● What to produce
Find "You are a computer-use" in the listing below, then set down only that line and each later line, unchanged, leaving out pictures.

───── Given data

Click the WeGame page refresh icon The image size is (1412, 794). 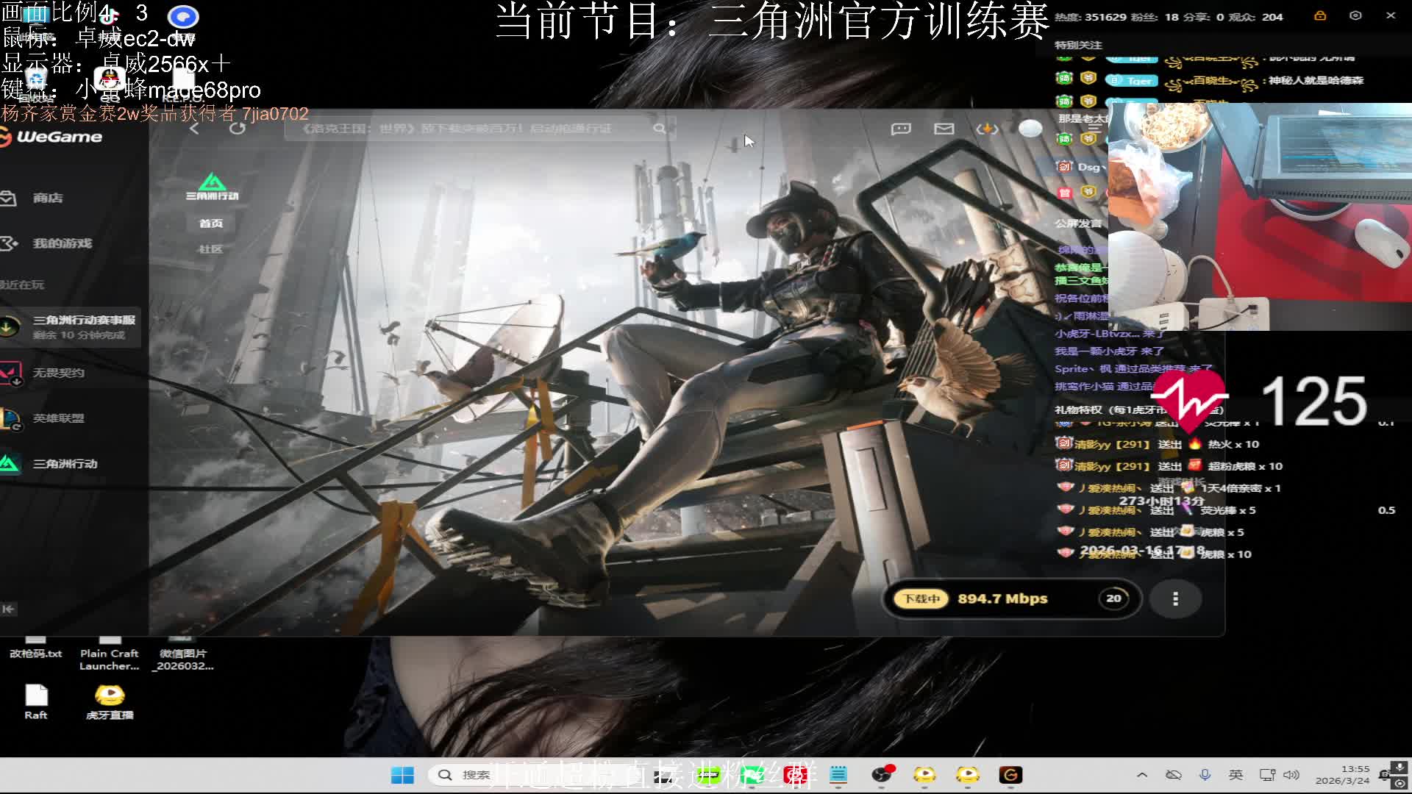[237, 129]
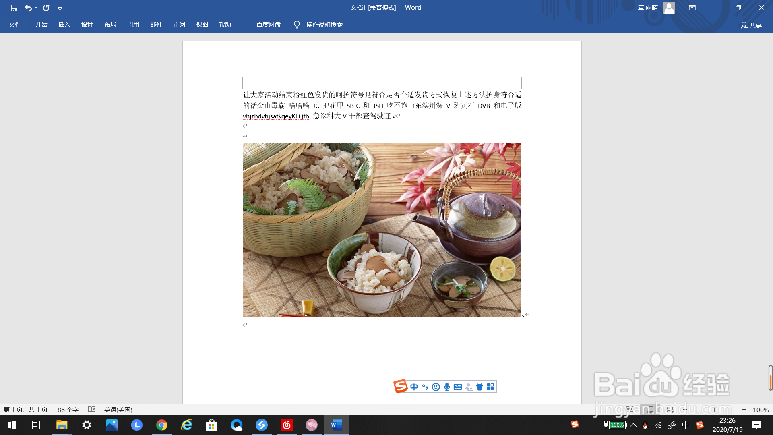Open the Sogou soft keyboard icon
This screenshot has height=435, width=773.
pos(457,386)
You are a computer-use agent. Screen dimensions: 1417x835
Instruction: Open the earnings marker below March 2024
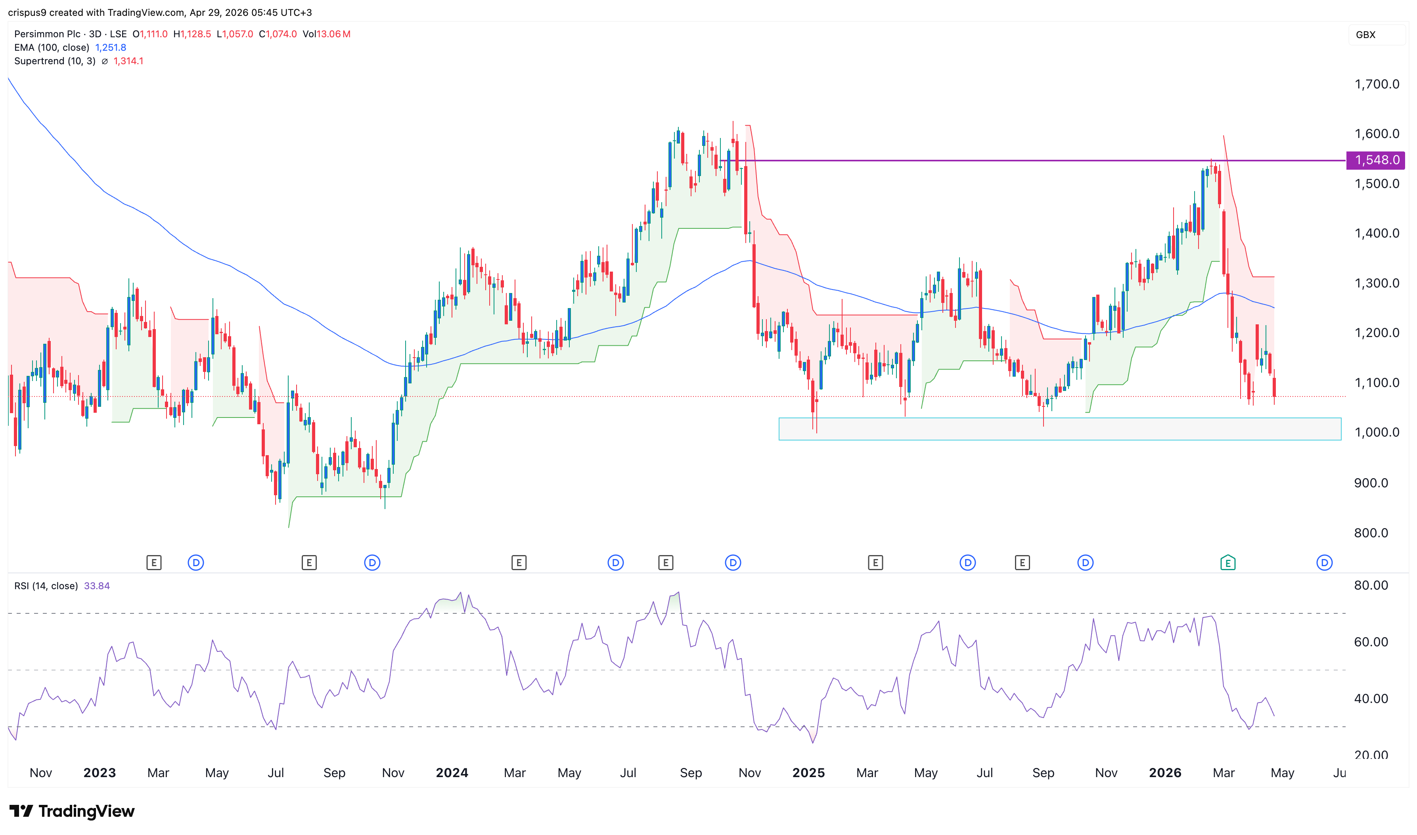pyautogui.click(x=519, y=562)
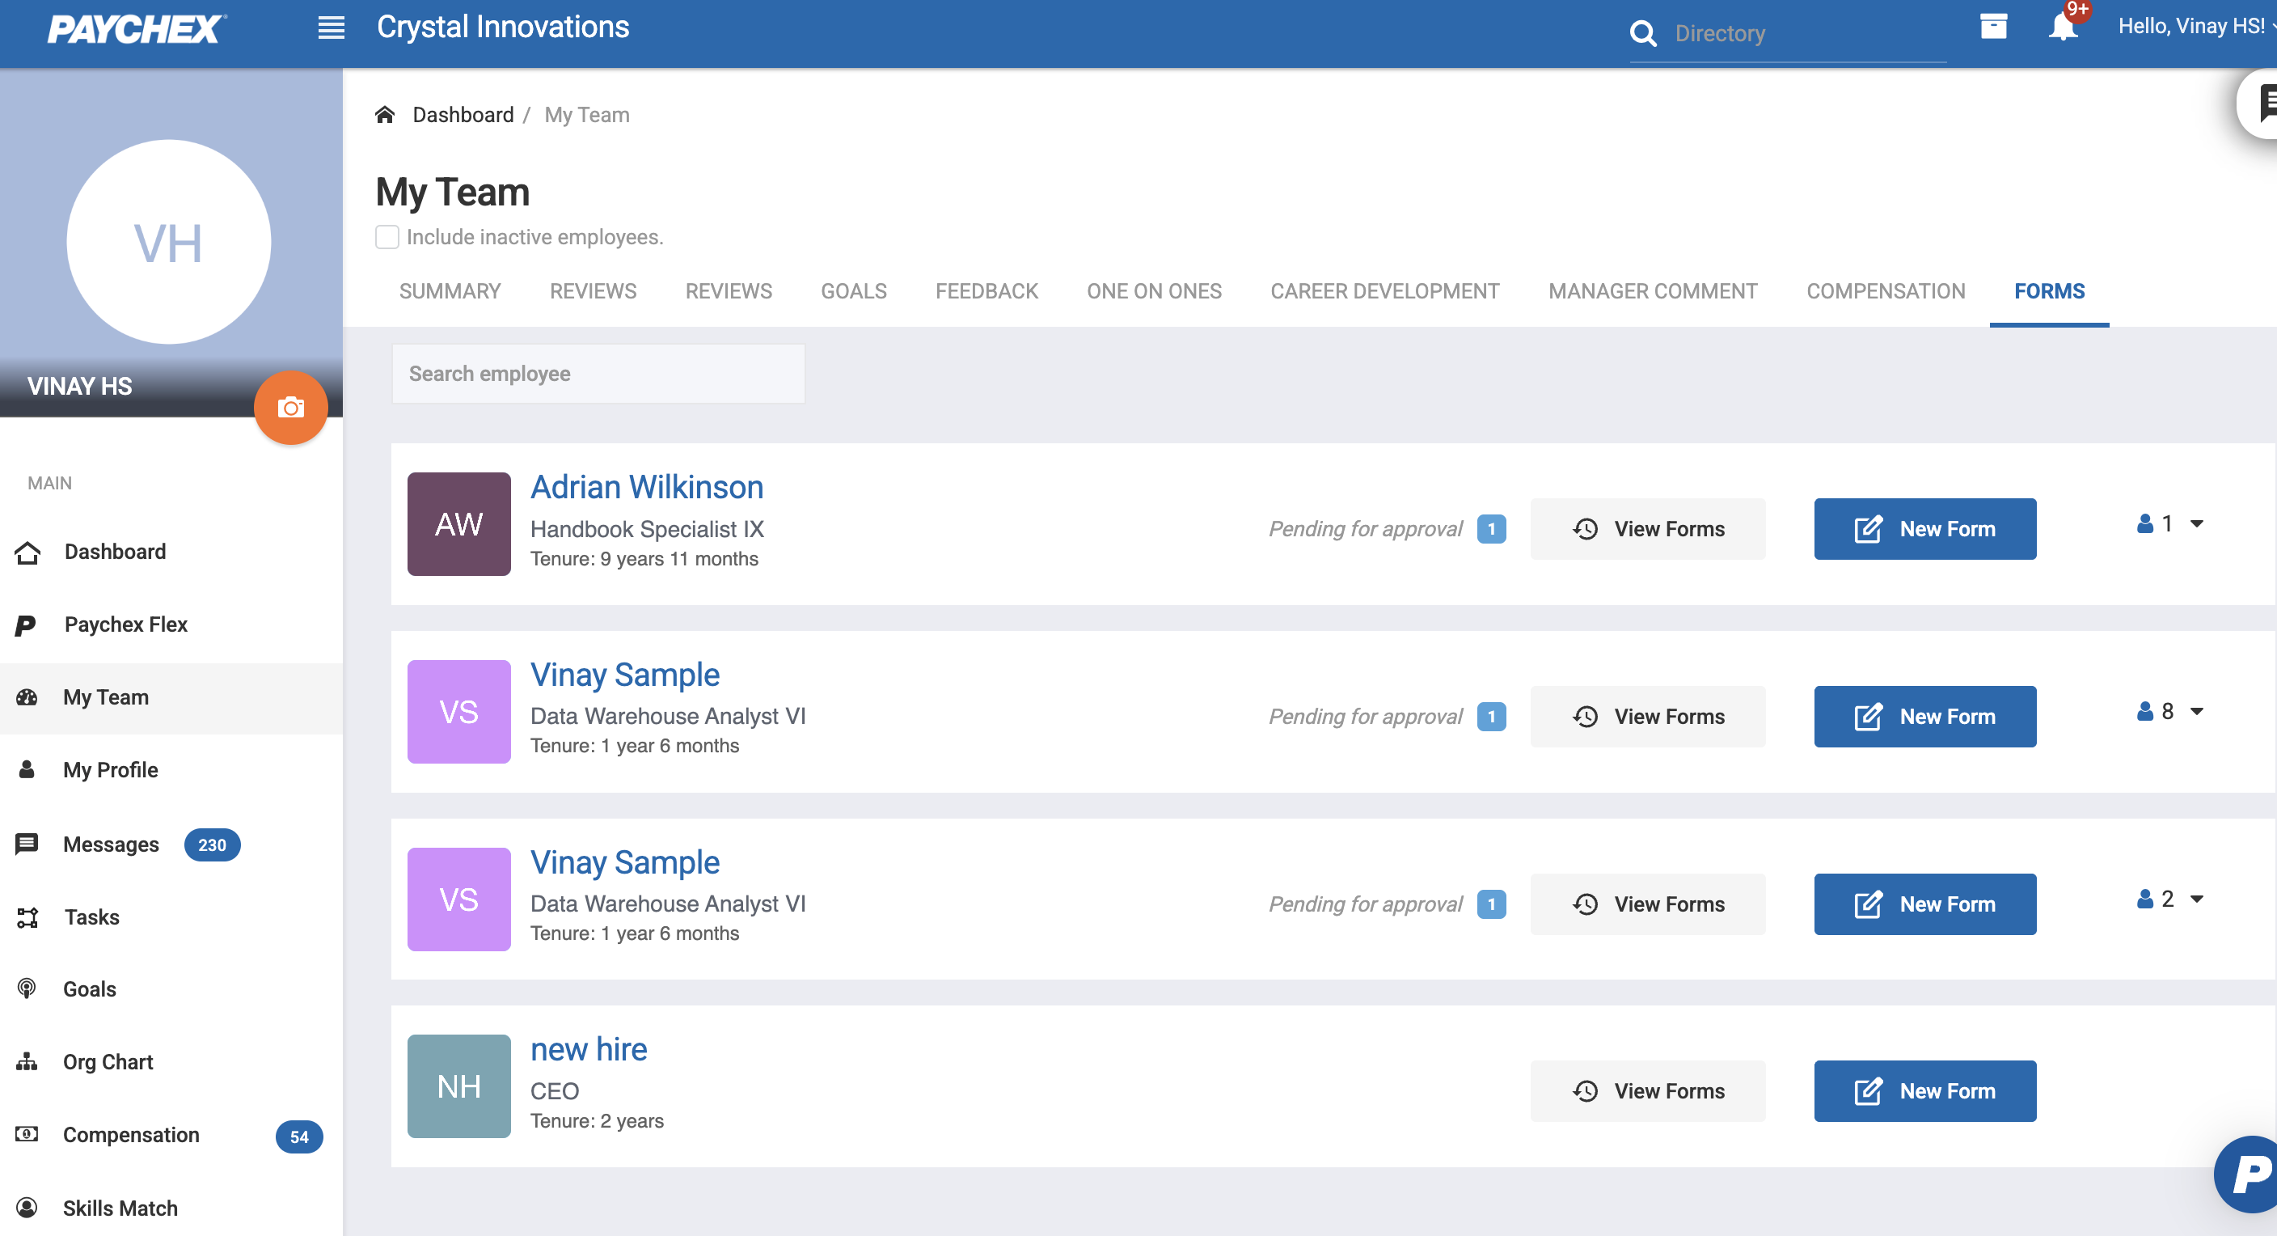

──────────

● Answer to this problem
You are a computer-use agent. Screen dimensions: 1417x835
Instruction: Open the earnings marker below March 2024
pyautogui.click(x=519, y=562)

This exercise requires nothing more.